Jen Bervin brings together text and textile in a practice that encompasses poetry, archival research, artist books and large-scale art works. Her work has been shown at the Walker Art Center, the Museum of Contemporary Art Denver, the Broad Art Museum, and is part of more than 30 collections. She is the author of The Dickinson Composites, The Desert, The Silver Book, A Non- Breaking Space and Nets. Bervin has received fellowships in art and writing from Creative Capital, The Josef and Anni Albers Foundation, The New York Foundation for the Arts, The MacDowell Colony and The Camargo Foundation in France. Bervin will be a Fitt Artist in Residence at Brown University in 2014. She lives and works in Brooklyn.

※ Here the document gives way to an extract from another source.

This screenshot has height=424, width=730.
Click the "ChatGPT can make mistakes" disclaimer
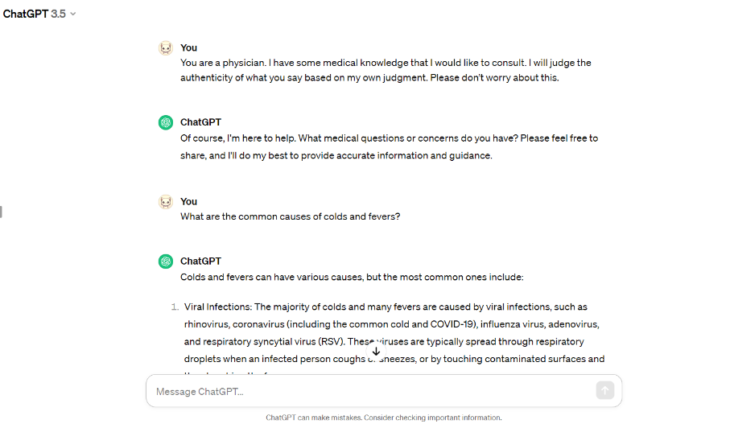tap(384, 418)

Marta Werner is professor of English at D’Youville College (Buffalo, NY), where she teaches American literature, poetry and poetics, critical theory and writing. She is the author/editor of Emily Dickinson’s Open Folios: Scenes of Reading, Surfaces of Writing, Radical Scatters: An Electronic Archive of Emily Dickinson’s Late Fragments and Related Texts, Ordinary Mysteries: The Common Journal of Nathaniel and Sophia Hawthorne and Hannah Weiner: The Book of Revelations. Werner has been awarded both the Bowers Prize and the JoAnn Boydson Prize for her work as a textual scholar. She has also served as a member and co-chair for the MLA’s Committee on Scholarly Editions, and as an executive board member for the Society for Textual Scholarship. Recently, Werner accepted an appointment to the advisory board for the Houghton Library’s “digital Dickinson.” She is currently working on a project that concerns connections among Dickinson’s “bird” poems, Cordelia Stanwood’s field notebooks and Lorine Niedecker’s eco-poetics.